(Collected data)
● ● ● ● ●
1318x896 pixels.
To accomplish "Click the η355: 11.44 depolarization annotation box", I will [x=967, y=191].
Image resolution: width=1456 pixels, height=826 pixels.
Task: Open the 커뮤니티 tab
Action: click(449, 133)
● ● ● ● ●
_Problem_. The records above are to be repeated exactly, in their entirety.

_Response_.
1318x896 pixels.
To accomplish "Click the η355: 11.44 depolarization annotation box", I will [x=967, y=191].
Image resolution: width=1456 pixels, height=826 pixels.
Task: Open the 커뮤니티 tab
Action: click(449, 133)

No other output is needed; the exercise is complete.